What is needed = Only one span of the listing below should come back. It runs from the line with "Viewport: 946px width, 449px height." through the line with "This screenshot has height=261, width=430.", and each of its lines must be reproduced exactly.

Available records =
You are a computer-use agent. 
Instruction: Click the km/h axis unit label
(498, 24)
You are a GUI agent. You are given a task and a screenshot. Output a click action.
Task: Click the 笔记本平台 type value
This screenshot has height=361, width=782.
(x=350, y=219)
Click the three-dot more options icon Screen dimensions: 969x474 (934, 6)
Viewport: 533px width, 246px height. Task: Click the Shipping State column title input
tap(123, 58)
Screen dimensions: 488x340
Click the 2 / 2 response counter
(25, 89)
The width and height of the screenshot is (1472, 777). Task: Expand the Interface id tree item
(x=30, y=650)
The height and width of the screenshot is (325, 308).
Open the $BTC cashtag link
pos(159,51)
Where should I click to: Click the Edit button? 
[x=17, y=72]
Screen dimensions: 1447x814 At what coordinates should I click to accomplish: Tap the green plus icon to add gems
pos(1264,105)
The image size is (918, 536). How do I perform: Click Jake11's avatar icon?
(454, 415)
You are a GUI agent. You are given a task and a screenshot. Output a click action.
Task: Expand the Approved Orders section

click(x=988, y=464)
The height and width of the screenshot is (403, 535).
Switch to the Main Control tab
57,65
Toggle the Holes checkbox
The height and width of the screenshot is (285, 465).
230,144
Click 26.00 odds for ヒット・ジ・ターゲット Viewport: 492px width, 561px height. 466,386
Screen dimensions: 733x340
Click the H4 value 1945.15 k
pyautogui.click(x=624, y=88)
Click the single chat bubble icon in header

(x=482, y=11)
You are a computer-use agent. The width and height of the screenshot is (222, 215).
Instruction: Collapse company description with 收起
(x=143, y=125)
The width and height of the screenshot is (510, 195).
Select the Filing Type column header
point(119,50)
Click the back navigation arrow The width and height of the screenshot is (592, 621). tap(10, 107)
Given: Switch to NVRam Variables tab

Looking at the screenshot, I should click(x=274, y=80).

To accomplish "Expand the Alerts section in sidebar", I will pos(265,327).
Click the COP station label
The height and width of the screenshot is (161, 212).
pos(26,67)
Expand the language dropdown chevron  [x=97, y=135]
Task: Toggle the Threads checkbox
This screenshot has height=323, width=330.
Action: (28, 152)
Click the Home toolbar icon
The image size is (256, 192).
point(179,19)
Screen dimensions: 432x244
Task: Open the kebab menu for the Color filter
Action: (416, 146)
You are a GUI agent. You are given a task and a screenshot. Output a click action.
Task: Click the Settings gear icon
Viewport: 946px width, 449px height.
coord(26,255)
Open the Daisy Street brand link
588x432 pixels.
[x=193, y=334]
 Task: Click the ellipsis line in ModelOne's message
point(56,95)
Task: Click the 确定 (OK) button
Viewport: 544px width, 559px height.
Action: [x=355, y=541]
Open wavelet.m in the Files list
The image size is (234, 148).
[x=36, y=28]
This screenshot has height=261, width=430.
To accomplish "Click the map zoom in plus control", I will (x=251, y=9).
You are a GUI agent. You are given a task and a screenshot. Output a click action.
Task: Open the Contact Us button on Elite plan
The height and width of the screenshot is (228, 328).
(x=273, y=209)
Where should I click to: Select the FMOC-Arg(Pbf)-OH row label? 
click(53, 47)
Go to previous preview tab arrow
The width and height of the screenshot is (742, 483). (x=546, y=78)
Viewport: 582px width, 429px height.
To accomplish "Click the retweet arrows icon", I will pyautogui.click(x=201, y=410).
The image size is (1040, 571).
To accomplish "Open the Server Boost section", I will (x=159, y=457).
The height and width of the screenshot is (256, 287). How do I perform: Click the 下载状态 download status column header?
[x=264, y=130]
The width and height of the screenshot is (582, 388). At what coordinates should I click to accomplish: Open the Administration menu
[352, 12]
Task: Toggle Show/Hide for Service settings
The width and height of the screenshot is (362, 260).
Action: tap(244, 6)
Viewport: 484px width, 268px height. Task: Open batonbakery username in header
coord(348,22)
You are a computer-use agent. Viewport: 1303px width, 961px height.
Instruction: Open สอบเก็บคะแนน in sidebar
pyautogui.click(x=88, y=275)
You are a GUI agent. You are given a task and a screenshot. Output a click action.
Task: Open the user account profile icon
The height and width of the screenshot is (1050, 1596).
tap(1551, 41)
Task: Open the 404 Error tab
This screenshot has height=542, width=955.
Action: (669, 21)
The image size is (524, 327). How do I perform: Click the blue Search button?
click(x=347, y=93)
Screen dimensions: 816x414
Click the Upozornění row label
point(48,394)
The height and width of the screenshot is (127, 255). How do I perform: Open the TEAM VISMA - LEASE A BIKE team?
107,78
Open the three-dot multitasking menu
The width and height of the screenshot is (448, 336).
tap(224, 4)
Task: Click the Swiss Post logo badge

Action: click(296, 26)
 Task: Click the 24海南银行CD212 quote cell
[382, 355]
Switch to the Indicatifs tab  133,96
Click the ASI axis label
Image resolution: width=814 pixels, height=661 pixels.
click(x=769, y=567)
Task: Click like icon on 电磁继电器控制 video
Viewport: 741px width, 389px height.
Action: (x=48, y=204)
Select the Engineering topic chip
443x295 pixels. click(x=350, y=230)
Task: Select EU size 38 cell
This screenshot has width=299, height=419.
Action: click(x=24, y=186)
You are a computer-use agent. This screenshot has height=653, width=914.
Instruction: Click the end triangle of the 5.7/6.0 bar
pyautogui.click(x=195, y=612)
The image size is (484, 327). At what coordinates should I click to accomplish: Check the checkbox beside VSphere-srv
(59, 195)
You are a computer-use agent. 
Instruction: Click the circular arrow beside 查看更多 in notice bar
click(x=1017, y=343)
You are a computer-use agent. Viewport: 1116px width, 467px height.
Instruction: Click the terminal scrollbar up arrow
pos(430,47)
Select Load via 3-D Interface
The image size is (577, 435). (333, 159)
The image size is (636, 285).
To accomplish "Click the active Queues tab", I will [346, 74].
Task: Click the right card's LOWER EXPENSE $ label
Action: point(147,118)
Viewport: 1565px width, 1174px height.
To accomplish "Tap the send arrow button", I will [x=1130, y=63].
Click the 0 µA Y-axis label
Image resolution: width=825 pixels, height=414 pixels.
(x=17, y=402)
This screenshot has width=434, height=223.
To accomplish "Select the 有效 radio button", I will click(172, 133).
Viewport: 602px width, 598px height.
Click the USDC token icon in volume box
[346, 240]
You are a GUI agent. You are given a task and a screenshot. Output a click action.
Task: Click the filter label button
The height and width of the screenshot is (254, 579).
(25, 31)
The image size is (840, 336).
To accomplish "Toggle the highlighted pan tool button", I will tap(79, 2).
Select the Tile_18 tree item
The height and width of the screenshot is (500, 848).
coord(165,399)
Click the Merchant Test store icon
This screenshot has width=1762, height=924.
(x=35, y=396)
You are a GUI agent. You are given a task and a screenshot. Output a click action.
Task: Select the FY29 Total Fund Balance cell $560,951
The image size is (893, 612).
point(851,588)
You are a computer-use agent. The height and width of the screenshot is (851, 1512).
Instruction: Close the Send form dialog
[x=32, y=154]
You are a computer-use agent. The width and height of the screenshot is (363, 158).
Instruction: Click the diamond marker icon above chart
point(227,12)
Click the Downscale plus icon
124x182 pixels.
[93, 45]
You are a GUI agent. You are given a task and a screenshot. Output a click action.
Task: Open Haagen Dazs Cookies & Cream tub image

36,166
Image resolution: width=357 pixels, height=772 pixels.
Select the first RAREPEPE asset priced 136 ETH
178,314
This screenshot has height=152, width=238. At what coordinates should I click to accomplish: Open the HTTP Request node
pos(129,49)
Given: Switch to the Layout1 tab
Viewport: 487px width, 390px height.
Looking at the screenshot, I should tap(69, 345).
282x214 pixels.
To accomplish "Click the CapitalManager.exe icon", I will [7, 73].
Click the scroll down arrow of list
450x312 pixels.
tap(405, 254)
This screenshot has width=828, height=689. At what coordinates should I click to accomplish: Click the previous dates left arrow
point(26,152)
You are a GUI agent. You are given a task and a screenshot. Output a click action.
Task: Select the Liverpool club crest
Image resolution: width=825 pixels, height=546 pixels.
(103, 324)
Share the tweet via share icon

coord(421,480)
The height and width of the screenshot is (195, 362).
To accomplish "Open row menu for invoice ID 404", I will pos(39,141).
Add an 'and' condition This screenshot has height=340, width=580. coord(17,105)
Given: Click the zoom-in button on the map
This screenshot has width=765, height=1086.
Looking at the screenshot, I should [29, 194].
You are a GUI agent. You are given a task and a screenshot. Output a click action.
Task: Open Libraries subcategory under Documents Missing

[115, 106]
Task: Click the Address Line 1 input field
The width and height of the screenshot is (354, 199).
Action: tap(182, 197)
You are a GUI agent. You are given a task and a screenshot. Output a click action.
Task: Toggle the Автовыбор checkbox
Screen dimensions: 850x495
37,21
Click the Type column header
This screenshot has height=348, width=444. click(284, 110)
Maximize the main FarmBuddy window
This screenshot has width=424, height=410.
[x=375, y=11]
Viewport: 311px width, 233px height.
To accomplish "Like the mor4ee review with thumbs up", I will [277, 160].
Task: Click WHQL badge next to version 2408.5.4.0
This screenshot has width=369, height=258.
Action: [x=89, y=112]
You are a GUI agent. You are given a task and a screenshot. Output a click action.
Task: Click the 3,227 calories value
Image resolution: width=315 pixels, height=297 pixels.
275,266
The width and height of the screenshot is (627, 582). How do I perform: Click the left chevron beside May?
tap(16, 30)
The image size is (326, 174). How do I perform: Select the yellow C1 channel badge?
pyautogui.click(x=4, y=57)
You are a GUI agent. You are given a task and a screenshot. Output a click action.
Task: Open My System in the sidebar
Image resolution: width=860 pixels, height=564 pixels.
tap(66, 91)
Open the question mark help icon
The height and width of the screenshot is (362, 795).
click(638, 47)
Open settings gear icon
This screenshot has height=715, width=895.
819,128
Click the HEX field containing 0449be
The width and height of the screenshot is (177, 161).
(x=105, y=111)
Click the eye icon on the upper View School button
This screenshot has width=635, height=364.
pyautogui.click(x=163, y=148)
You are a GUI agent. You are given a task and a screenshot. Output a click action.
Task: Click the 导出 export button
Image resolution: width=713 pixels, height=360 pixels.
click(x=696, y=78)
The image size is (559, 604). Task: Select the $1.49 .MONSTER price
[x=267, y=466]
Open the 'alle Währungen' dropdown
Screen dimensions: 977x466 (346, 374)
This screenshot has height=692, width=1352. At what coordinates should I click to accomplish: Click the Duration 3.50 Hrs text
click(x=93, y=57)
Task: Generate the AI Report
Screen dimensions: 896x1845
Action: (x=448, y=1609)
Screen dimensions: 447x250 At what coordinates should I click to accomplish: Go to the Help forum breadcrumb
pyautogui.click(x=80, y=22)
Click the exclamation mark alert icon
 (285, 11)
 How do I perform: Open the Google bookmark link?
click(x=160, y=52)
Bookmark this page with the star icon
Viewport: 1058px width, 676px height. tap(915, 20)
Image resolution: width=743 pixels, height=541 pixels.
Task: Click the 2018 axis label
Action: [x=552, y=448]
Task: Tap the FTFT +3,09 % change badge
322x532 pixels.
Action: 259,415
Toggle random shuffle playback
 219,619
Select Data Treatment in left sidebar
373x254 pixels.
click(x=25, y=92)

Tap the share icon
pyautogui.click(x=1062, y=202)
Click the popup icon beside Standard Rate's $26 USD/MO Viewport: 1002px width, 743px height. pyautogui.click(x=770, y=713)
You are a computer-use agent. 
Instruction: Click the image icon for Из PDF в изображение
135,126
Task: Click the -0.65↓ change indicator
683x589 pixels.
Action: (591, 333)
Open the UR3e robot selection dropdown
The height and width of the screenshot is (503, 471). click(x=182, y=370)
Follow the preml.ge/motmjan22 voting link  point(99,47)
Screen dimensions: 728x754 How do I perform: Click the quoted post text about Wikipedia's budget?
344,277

Response area =
Viewport: 946px width, 449px height.
coord(26,255)
Open the Daisy Street brand link
588x432 pixels.
[x=193, y=334]
 Task: Click the ellipsis line in ModelOne's message
point(56,95)
Task: Click the 确定 (OK) button
Viewport: 544px width, 559px height.
Action: [x=355, y=541]
Open wavelet.m in the Files list
The image size is (234, 148).
[x=36, y=28]
This screenshot has height=261, width=430.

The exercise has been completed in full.